[Start of Attachment]

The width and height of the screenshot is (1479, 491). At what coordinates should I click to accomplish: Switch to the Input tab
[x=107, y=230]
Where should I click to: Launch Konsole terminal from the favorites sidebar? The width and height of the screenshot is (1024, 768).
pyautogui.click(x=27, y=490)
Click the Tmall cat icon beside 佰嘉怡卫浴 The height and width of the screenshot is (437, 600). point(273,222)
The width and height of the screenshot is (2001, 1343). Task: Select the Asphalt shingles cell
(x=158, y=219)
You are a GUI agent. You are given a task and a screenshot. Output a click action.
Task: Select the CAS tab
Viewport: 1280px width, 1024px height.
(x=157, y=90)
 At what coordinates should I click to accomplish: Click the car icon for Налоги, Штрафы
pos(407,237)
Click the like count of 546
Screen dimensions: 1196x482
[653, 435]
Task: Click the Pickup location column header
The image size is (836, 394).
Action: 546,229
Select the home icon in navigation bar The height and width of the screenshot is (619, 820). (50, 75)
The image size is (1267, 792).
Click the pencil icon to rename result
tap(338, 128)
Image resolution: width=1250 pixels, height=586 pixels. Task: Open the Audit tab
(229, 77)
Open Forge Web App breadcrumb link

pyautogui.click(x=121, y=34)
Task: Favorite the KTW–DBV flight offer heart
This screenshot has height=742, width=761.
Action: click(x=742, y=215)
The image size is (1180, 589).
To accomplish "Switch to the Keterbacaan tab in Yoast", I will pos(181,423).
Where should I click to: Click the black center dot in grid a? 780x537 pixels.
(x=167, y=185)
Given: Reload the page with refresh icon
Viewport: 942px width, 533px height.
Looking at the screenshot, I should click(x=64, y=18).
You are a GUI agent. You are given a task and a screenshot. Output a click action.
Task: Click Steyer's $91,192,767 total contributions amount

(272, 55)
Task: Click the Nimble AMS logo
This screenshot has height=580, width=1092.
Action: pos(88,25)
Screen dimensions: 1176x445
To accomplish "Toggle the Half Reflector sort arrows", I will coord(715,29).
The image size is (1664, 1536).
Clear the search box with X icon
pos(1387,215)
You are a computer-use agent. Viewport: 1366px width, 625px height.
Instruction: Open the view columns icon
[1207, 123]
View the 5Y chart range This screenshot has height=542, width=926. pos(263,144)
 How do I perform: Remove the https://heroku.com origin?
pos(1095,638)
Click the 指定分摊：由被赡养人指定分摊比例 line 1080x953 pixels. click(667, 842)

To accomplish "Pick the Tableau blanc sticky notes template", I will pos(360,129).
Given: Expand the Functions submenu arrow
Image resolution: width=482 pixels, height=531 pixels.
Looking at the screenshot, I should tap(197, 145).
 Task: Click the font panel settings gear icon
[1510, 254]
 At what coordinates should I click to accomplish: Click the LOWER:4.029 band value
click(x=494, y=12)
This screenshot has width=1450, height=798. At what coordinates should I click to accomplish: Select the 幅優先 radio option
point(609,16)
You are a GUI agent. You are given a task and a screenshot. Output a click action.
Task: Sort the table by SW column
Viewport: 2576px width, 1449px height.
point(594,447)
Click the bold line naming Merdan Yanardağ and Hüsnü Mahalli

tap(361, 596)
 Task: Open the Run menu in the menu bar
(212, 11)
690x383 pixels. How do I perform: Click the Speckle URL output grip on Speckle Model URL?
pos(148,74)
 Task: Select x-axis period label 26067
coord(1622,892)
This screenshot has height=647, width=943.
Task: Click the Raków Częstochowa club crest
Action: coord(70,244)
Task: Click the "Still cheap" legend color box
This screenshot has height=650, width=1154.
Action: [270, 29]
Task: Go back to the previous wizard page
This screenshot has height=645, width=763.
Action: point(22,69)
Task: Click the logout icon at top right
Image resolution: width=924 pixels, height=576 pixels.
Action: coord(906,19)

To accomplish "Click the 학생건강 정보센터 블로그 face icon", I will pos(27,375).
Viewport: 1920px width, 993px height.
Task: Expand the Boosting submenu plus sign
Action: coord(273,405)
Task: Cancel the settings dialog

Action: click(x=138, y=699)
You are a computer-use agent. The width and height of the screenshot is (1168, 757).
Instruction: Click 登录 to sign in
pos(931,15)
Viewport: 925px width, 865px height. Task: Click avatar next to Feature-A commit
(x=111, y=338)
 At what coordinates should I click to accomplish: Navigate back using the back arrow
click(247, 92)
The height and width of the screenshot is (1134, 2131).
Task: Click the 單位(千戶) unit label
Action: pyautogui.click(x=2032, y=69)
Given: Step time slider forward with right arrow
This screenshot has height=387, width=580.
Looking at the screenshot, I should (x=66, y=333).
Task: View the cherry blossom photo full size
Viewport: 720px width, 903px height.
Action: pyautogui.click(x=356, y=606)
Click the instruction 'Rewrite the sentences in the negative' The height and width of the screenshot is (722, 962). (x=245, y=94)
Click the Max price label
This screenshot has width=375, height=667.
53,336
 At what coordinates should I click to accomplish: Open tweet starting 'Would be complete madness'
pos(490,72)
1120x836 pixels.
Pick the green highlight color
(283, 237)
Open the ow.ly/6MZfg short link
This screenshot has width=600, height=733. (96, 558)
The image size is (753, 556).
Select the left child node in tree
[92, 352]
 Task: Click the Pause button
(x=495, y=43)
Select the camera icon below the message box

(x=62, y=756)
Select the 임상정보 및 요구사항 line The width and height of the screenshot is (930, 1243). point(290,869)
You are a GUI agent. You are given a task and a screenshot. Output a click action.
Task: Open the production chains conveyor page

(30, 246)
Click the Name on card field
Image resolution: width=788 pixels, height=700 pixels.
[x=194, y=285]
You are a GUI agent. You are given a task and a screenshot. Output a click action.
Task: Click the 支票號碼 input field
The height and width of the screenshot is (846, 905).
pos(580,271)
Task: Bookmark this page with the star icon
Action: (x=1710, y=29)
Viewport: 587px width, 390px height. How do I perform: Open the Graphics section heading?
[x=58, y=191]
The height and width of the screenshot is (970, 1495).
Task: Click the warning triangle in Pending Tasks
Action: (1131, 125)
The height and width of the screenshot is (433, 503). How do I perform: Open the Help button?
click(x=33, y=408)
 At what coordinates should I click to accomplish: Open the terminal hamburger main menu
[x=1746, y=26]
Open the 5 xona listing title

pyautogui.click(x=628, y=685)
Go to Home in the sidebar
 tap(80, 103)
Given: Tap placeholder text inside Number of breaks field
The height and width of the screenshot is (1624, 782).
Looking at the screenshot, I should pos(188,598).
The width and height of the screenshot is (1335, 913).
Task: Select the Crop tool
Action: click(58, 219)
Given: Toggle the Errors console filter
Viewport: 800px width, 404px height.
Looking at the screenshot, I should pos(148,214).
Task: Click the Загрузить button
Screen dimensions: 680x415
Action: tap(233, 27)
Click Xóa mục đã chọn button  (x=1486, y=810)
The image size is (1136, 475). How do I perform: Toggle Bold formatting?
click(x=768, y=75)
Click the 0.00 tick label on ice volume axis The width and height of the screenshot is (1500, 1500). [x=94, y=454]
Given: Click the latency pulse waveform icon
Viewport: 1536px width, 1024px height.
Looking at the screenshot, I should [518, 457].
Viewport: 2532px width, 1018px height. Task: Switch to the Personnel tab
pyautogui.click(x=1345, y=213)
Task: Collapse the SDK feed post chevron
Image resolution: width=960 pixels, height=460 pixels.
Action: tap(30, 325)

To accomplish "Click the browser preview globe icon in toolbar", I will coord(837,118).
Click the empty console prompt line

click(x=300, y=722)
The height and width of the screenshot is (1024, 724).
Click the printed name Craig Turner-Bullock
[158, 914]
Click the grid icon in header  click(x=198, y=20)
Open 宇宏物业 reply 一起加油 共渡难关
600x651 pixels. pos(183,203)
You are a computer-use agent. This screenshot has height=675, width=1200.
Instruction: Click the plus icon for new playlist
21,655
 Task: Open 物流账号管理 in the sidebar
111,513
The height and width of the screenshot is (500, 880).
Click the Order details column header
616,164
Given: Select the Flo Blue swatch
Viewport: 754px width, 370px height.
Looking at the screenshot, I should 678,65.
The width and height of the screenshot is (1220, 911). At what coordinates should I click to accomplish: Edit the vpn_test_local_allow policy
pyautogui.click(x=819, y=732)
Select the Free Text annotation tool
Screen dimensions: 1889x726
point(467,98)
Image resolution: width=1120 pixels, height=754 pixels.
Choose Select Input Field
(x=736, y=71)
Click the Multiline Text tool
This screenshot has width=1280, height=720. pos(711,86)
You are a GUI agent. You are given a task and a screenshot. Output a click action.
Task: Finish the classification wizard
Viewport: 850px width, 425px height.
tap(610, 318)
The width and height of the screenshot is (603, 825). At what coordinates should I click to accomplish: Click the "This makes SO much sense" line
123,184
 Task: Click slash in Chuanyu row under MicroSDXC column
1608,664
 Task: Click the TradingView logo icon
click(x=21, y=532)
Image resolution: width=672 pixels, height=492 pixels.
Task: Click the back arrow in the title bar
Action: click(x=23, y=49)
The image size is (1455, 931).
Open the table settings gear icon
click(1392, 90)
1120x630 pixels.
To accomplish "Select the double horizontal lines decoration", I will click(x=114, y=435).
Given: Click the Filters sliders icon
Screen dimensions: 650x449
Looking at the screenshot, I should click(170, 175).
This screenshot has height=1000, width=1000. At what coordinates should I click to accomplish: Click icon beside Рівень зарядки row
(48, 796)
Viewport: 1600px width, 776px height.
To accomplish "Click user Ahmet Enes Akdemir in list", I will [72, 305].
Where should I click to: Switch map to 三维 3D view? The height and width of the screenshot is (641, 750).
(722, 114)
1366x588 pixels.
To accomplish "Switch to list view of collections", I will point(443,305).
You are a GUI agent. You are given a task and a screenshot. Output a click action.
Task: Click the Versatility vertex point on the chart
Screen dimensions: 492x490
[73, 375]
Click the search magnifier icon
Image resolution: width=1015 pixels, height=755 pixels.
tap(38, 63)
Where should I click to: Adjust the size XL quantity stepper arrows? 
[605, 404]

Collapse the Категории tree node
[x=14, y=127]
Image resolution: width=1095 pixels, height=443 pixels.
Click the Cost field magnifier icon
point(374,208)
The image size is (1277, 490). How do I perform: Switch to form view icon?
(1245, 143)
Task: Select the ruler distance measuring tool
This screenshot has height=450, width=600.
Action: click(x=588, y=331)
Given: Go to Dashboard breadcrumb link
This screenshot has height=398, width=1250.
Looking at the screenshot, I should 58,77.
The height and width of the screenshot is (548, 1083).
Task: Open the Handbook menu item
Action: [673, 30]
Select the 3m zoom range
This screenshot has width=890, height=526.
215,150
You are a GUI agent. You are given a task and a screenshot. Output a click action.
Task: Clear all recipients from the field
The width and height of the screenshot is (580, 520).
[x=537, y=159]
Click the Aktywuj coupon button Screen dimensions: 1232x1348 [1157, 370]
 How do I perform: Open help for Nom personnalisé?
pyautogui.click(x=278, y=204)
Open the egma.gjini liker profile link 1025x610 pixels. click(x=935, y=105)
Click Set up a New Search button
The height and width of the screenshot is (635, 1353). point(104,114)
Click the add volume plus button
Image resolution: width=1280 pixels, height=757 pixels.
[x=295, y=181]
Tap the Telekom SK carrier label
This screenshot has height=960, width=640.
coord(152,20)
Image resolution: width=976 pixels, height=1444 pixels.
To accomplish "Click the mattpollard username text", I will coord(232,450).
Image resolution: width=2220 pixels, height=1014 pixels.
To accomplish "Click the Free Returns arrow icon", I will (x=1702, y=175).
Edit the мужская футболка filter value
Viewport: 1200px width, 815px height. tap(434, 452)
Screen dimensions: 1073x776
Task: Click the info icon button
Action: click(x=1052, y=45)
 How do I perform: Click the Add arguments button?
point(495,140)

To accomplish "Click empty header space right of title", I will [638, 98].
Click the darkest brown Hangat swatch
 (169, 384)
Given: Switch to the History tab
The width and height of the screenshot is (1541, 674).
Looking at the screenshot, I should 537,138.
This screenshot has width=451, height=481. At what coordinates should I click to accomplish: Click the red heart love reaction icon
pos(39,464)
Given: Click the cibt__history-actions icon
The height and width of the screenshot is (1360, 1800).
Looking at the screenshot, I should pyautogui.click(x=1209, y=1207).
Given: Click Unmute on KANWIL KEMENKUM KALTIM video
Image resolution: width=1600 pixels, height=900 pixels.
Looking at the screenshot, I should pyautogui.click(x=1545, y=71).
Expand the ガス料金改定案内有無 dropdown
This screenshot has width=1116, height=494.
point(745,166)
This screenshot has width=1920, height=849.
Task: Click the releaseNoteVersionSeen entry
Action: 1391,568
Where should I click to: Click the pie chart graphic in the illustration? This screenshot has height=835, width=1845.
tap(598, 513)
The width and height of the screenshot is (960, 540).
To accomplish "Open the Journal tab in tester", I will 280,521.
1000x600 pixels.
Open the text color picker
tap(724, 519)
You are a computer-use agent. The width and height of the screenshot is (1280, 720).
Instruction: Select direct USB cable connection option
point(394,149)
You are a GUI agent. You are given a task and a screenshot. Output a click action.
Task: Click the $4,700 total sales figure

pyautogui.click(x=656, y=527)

[End of Attachment]

BRIEF ▸ Among the lines above, find those with the word "computer". Copy them.

EXERCISE ANSWER ▸
You are a computer-use agent. Viewport: 1366px width, 625px height.
You are a computer-use agent. The width and height of the screenshot is (1168, 757).
You are a computer-use agent. This screenshot has height=675, width=1200.
You are a computer-use agent. The width and height of the screenshot is (1280, 720).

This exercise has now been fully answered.